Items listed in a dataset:
----
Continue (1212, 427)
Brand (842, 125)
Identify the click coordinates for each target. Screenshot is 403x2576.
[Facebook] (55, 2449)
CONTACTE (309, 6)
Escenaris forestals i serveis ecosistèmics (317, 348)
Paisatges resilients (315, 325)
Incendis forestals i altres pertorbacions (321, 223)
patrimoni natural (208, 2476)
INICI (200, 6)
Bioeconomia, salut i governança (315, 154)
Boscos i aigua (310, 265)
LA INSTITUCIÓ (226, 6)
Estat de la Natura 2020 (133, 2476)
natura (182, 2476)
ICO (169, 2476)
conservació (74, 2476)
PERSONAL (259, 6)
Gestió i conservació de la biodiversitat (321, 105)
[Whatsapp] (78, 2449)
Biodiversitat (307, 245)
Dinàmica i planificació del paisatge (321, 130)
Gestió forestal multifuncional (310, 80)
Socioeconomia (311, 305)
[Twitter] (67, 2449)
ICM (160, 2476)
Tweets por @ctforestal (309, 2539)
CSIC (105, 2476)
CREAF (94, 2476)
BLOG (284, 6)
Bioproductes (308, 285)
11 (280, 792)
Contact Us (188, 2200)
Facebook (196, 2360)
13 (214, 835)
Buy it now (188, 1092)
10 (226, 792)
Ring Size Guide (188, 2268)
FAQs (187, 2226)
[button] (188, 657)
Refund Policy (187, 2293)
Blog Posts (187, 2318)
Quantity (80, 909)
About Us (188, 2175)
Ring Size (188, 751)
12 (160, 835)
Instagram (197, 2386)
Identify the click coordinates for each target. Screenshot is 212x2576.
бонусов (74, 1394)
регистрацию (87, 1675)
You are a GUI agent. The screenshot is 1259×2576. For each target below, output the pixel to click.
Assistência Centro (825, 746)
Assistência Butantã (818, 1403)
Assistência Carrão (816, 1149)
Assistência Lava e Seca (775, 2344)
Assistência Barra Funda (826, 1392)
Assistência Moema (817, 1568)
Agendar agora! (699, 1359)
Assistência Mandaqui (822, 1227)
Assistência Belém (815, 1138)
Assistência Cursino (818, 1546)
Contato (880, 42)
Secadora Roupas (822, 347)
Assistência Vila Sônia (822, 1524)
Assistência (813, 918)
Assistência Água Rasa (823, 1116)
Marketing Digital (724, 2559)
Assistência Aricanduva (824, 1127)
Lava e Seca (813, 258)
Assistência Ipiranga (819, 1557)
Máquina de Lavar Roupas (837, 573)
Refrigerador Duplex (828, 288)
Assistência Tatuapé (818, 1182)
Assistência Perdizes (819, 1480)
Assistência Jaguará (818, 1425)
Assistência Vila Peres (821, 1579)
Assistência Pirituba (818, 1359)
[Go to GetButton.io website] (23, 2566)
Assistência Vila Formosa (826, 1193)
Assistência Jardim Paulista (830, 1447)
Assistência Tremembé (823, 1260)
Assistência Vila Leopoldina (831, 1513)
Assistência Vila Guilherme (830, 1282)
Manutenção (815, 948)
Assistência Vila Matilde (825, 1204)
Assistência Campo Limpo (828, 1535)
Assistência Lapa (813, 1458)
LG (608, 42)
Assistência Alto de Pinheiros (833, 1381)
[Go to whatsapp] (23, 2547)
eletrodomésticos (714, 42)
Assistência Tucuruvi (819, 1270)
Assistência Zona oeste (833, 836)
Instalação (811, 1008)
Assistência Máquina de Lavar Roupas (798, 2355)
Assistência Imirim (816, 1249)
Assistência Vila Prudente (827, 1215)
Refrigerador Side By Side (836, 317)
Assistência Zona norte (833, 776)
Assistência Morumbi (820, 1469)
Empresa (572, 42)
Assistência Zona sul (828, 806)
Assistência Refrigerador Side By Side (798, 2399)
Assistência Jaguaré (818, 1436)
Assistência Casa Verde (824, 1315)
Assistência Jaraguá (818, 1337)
----
REQUIRED ACTION:
Retype every line of the data above exactly.

FINISHED EXERCISE:
Continue (1212, 427)
Brand (842, 125)
Identify the click coordinates for each target. Screenshot is 403x2576.
[Facebook] (55, 2449)
CONTACTE (309, 6)
Escenaris forestals i serveis ecosistèmics (317, 348)
Paisatges resilients (315, 325)
Incendis forestals i altres pertorbacions (321, 223)
patrimoni natural (208, 2476)
INICI (200, 6)
Bioeconomia, salut i governança (315, 154)
Boscos i aigua (310, 265)
LA INSTITUCIÓ (226, 6)
Estat de la Natura 2020 (133, 2476)
natura (182, 2476)
ICO (169, 2476)
conservació (74, 2476)
PERSONAL (259, 6)
Gestió i conservació de la biodiversitat (321, 105)
[Whatsapp] (78, 2449)
Biodiversitat (307, 245)
Dinàmica i planificació del paisatge (321, 130)
Gestió forestal multifuncional (310, 80)
Socioeconomia (311, 305)
[Twitter] (67, 2449)
ICM (160, 2476)
Tweets por @ctforestal (309, 2539)
CSIC (105, 2476)
CREAF (94, 2476)
BLOG (284, 6)
Bioproductes (308, 285)
11 (280, 792)
Contact Us (188, 2200)
Facebook (196, 2360)
13 (214, 835)
Buy it now (188, 1092)
10 (226, 792)
Ring Size Guide (188, 2268)
FAQs (187, 2226)
[button] (188, 657)
Refund Policy (187, 2293)
Blog Posts (187, 2318)
Quantity (80, 909)
About Us (188, 2175)
Ring Size (188, 751)
12 (160, 835)
Instagram (197, 2386)
Identify the click coordinates for each target. Screenshot is 212x2576.
бонусов (74, 1394)
регистрацию (87, 1675)
You are a GUI agent. The screenshot is 1259×2576. For each target below, output the pixel to click.
Assistência Centro (825, 746)
Assistência Butantã (818, 1403)
Assistência Carrão (816, 1149)
Assistência Lava e Seca (775, 2344)
Assistência Barra Funda (826, 1392)
Assistência Moema (817, 1568)
Agendar agora! (699, 1359)
Assistência Mandaqui (822, 1227)
Assistência Belém (815, 1138)
Assistência Cursino (818, 1546)
Contato (880, 42)
Secadora Roupas (822, 347)
Assistência Vila Sônia (822, 1524)
Assistência (813, 918)
Assistência Água Rasa (823, 1116)
Marketing Digital (724, 2559)
Assistência Aricanduva (824, 1127)
Lava e Seca (813, 258)
Assistência Ipiranga (819, 1557)
Máquina de Lavar Roupas (837, 573)
Refrigerador Duplex (828, 288)
Assistência Tatuapé (818, 1182)
Assistência Perdizes (819, 1480)
Assistência Jaguará (818, 1425)
Assistência Vila Peres (821, 1579)
Assistência Pirituba (818, 1359)
[Go to GetButton.io website] (23, 2566)
Assistência Vila Formosa (826, 1193)
Assistência Jardim Paulista (830, 1447)
Assistência Tremembé (823, 1260)
Assistência Vila Leopoldina (831, 1513)
Assistência Vila Guilherme (830, 1282)
Manutenção (815, 948)
Assistência Vila Matilde (825, 1204)
Assistência Campo Limpo (828, 1535)
Assistência Lapa (813, 1458)
LG (608, 42)
Assistência Alto de Pinheiros (833, 1381)
[Go to whatsapp] (23, 2547)
eletrodomésticos (714, 42)
Assistência Tucuruvi (819, 1270)
Assistência Zona oeste (833, 836)
Instalação (811, 1008)
Assistência Máquina de Lavar Roupas (798, 2355)
Assistência Imirim (816, 1249)
Assistência Vila Prudente (827, 1215)
Refrigerador Side By Side (836, 317)
Assistência Zona norte (833, 776)
Assistência Morumbi (820, 1469)
Empresa (572, 42)
Assistência Zona sul (828, 806)
Assistência Refrigerador Side By Side (798, 2399)
Assistência Jaguaré (818, 1436)
Assistência Casa Verde (824, 1315)
Assistência Jaraguá (818, 1337)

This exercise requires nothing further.